■ **STORED DATA**:
:::::

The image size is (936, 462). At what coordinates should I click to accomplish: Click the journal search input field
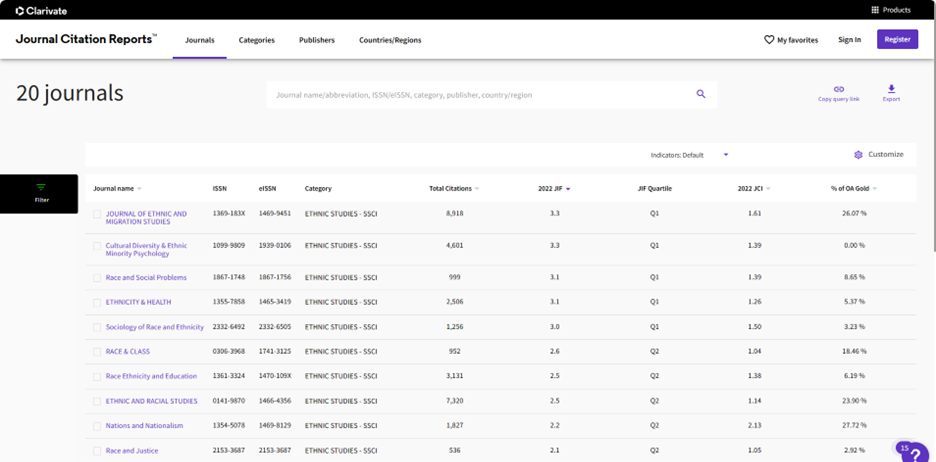[480, 95]
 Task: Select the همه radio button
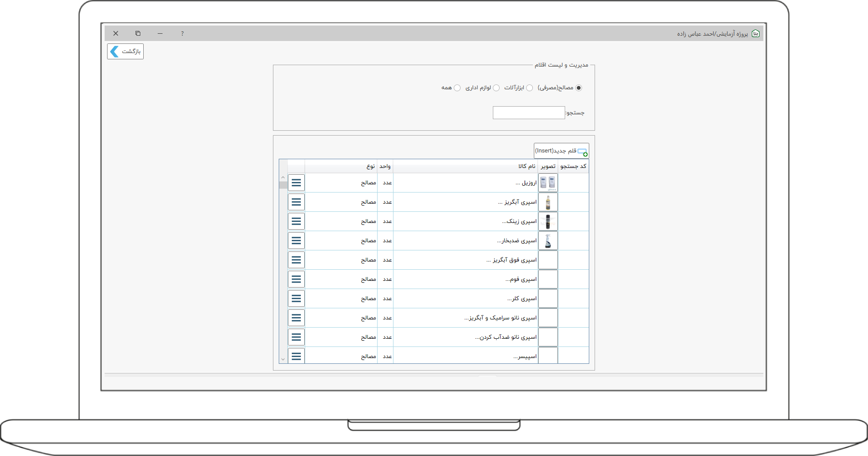457,88
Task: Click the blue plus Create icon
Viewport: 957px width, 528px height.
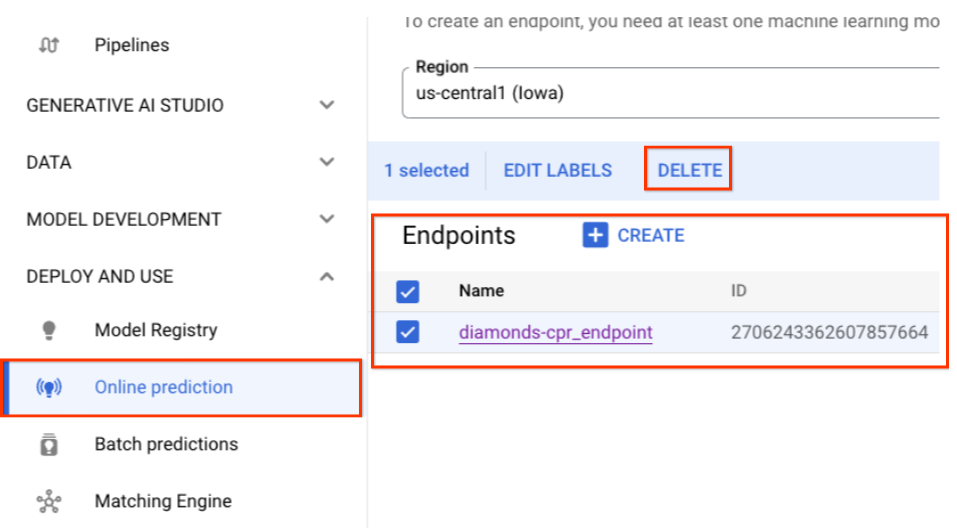Action: 595,236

:::::

Only those lines from the one containing "Task: Select the همه radio button" to the end of the material above, retyped exactly and without pictures, belong in your reply.

■ **YOUR SOLUTION**:
 Task: Select the همه radio button
457,88
Task: Click the blue plus Create icon
Viewport: 957px width, 528px height.
Action: 595,236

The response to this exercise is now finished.